▶ [Records shown]:
- - - -
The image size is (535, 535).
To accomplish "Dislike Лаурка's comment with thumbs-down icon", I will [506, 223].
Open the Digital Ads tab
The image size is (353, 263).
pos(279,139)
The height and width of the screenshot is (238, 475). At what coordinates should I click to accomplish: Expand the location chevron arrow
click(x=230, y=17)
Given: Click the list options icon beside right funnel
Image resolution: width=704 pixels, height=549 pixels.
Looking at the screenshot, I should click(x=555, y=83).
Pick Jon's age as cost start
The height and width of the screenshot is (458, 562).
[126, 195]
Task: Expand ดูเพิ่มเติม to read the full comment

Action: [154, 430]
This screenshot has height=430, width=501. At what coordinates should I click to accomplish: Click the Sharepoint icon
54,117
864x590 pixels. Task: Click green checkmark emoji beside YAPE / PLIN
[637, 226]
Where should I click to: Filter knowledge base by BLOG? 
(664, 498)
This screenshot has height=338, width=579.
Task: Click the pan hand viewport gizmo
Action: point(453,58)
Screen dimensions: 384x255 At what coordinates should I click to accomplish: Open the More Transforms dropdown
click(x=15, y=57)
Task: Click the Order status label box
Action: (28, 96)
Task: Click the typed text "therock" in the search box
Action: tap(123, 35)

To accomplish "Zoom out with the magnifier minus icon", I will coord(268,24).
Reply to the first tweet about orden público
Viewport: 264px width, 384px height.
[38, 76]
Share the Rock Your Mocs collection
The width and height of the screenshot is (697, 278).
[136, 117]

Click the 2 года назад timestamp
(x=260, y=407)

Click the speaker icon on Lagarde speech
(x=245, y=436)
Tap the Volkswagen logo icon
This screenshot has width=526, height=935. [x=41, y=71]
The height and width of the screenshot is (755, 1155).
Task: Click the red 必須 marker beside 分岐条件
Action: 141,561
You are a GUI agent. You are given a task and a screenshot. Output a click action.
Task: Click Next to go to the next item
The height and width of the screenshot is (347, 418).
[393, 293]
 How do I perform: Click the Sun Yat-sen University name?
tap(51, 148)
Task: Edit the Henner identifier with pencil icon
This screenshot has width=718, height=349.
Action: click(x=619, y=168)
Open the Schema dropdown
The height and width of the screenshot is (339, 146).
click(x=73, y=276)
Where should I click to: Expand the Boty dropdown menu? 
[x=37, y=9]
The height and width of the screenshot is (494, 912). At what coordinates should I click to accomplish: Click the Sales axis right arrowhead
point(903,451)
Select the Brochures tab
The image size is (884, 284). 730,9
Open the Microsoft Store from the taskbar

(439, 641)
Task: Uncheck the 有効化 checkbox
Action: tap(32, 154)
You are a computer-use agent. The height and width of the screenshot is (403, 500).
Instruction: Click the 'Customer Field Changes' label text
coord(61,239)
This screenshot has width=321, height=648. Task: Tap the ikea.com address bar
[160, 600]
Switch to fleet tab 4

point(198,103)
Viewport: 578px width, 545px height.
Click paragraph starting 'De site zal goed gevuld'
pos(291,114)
- - - -
▶ [Exercise]: All of the material, start to finish, should be retyped exactly.

▶ [Task response]:
The image size is (535, 535).
To accomplish "Dislike Лаурка's comment with thumbs-down icon", I will [506, 223].
Open the Digital Ads tab
The image size is (353, 263).
pos(279,139)
The height and width of the screenshot is (238, 475). At what coordinates should I click to accomplish: Expand the location chevron arrow
click(x=230, y=17)
Given: Click the list options icon beside right funnel
Image resolution: width=704 pixels, height=549 pixels.
Looking at the screenshot, I should click(x=555, y=83).
Pick Jon's age as cost start
The height and width of the screenshot is (458, 562).
[126, 195]
Task: Expand ดูเพิ่มเติม to read the full comment

Action: [154, 430]
This screenshot has height=430, width=501. At what coordinates should I click to accomplish: Click the Sharepoint icon
54,117
864x590 pixels. Task: Click green checkmark emoji beside YAPE / PLIN
[637, 226]
Where should I click to: Filter knowledge base by BLOG? 
(664, 498)
This screenshot has height=338, width=579.
Task: Click the pan hand viewport gizmo
Action: point(453,58)
Screen dimensions: 384x255 At what coordinates should I click to accomplish: Open the More Transforms dropdown
click(x=15, y=57)
Task: Click the Order status label box
Action: (28, 96)
Task: Click the typed text "therock" in the search box
Action: tap(123, 35)

To accomplish "Zoom out with the magnifier minus icon", I will coord(268,24).
Reply to the first tweet about orden público
Viewport: 264px width, 384px height.
[38, 76]
Share the Rock Your Mocs collection
The width and height of the screenshot is (697, 278).
[136, 117]

Click the 2 года назад timestamp
(x=260, y=407)

Click the speaker icon on Lagarde speech
(x=245, y=436)
Tap the Volkswagen logo icon
This screenshot has width=526, height=935. [x=41, y=71]
The height and width of the screenshot is (755, 1155).
Task: Click the red 必須 marker beside 分岐条件
Action: 141,561
You are a GUI agent. You are given a task and a screenshot. Output a click action.
Task: Click Next to go to the next item
The height and width of the screenshot is (347, 418).
[393, 293]
 How do I perform: Click the Sun Yat-sen University name?
tap(51, 148)
Task: Edit the Henner identifier with pencil icon
This screenshot has width=718, height=349.
Action: click(x=619, y=168)
Open the Schema dropdown
The height and width of the screenshot is (339, 146).
click(x=73, y=276)
Where should I click to: Expand the Boty dropdown menu? 
[x=37, y=9]
The height and width of the screenshot is (494, 912). At what coordinates should I click to accomplish: Click the Sales axis right arrowhead
point(903,451)
Select the Brochures tab
The image size is (884, 284). 730,9
Open the Microsoft Store from the taskbar

(439, 641)
Task: Uncheck the 有効化 checkbox
Action: tap(32, 154)
You are a computer-use agent. The height and width of the screenshot is (403, 500).
Instruction: Click the 'Customer Field Changes' label text
coord(61,239)
This screenshot has width=321, height=648. Task: Tap the ikea.com address bar
[160, 600]
Switch to fleet tab 4

point(198,103)
Viewport: 578px width, 545px height.
Click paragraph starting 'De site zal goed gevuld'
pos(291,114)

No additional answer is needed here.